# Avalon tec one help?



## Dspary (Sep 16, 2013)

Hello readers, I'm looking at the avalon tec one sights to put on my SF forged plus riser, i shoot a 68inch recurve bow, i couldn't find many reviews or information on this sight, so I'm here asking for some help answering a few questions i have, if you don't mind taking the time to help me out, they are listed here:

Are these sights any good?

Does anyone recommend them?

Does anyone have experience with them they can share?

Will it last a year or 2?

Do they shake loose easily or stay firmly where set?

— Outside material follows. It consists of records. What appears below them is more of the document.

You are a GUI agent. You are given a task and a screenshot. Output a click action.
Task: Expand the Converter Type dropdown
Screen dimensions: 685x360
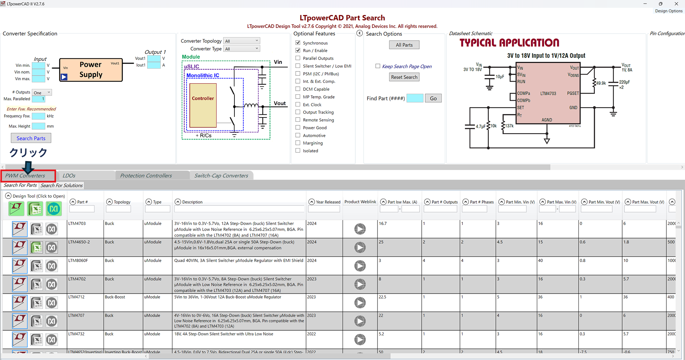coord(242,49)

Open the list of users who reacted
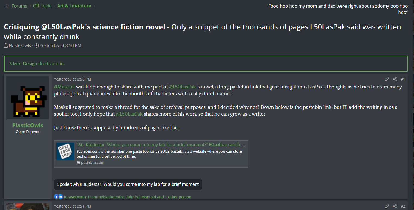coord(127,197)
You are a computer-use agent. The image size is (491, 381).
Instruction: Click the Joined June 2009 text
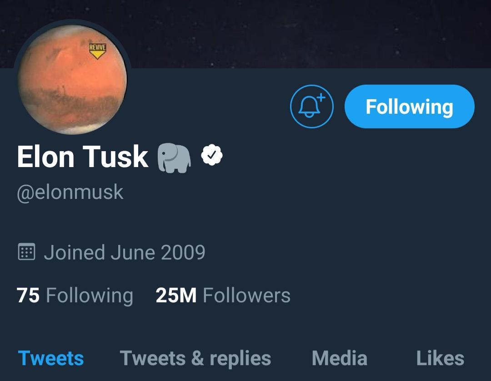(x=125, y=252)
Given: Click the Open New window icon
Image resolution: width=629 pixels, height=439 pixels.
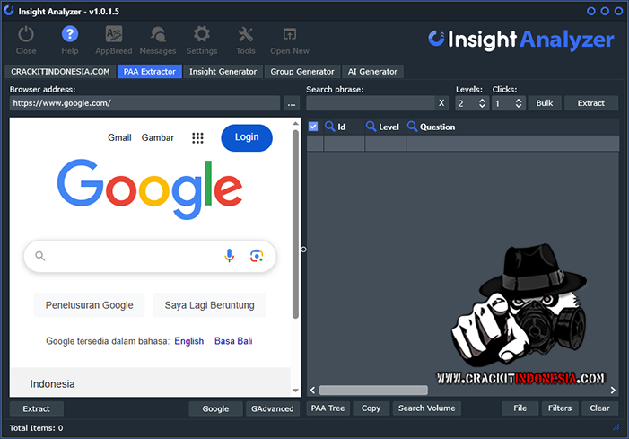Looking at the screenshot, I should (290, 35).

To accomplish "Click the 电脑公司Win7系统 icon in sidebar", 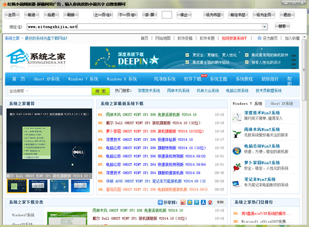I will [x=237, y=149].
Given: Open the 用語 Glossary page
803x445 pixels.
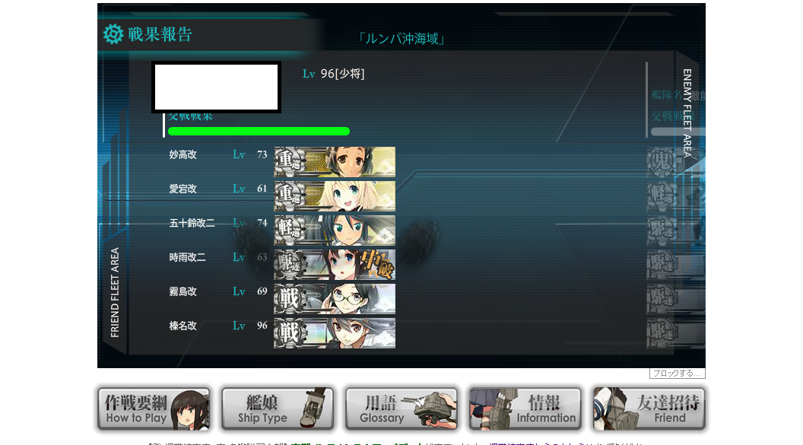Looking at the screenshot, I should click(402, 408).

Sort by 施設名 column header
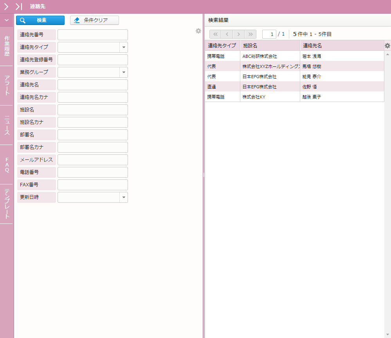270,46
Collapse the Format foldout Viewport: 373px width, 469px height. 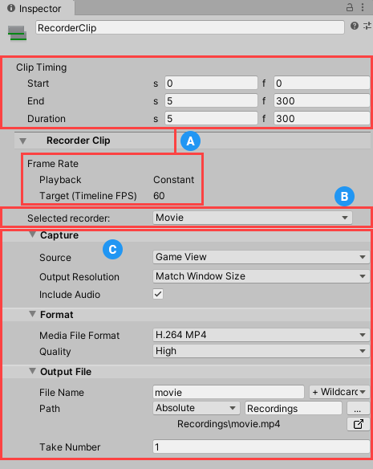[32, 314]
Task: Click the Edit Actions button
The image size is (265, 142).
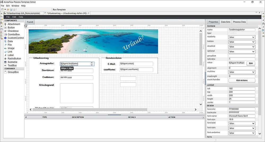Action: [x=242, y=81]
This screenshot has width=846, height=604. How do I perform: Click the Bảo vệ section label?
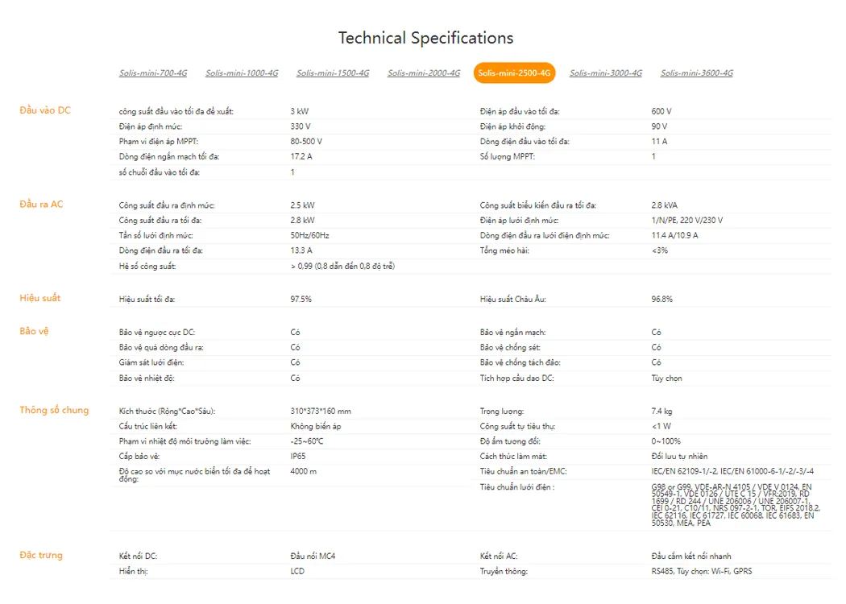click(x=34, y=331)
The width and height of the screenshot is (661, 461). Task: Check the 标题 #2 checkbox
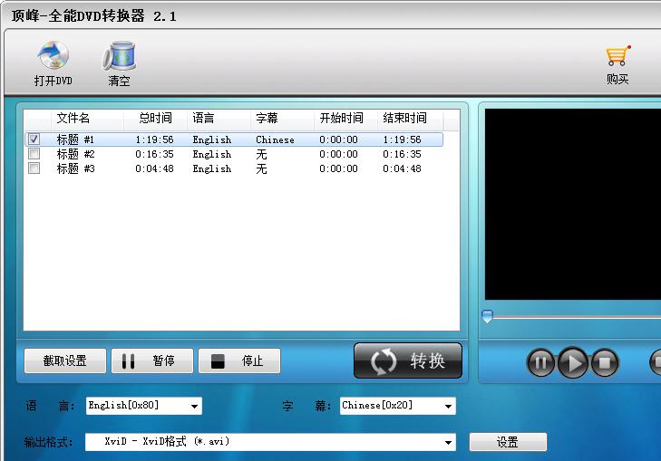(x=34, y=154)
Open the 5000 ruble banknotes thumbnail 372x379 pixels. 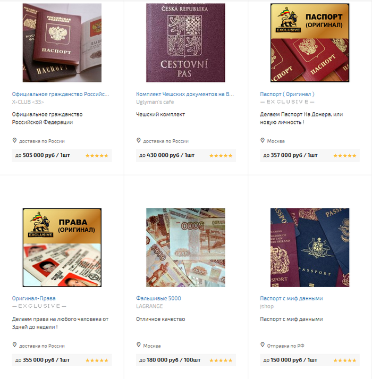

Any pros or cons i should know about?

Anything else i should know that i have not asked above?

And finally...

If you feel they are not very good what sights would you recommend around the 50 - 70 price mark?

Thanks for the help


----------



## williamskg6 (Dec 21, 2008)

I have a friend that got one with his bow. I've handled it several times. I can answer a few of the questions you have.

These sights are surprisingly well made for the price. The fit & finish is much better than those Cartel sights from Lancaster at a similar price. Obviously, those Cartel sights from Alternatives are cheaper though. 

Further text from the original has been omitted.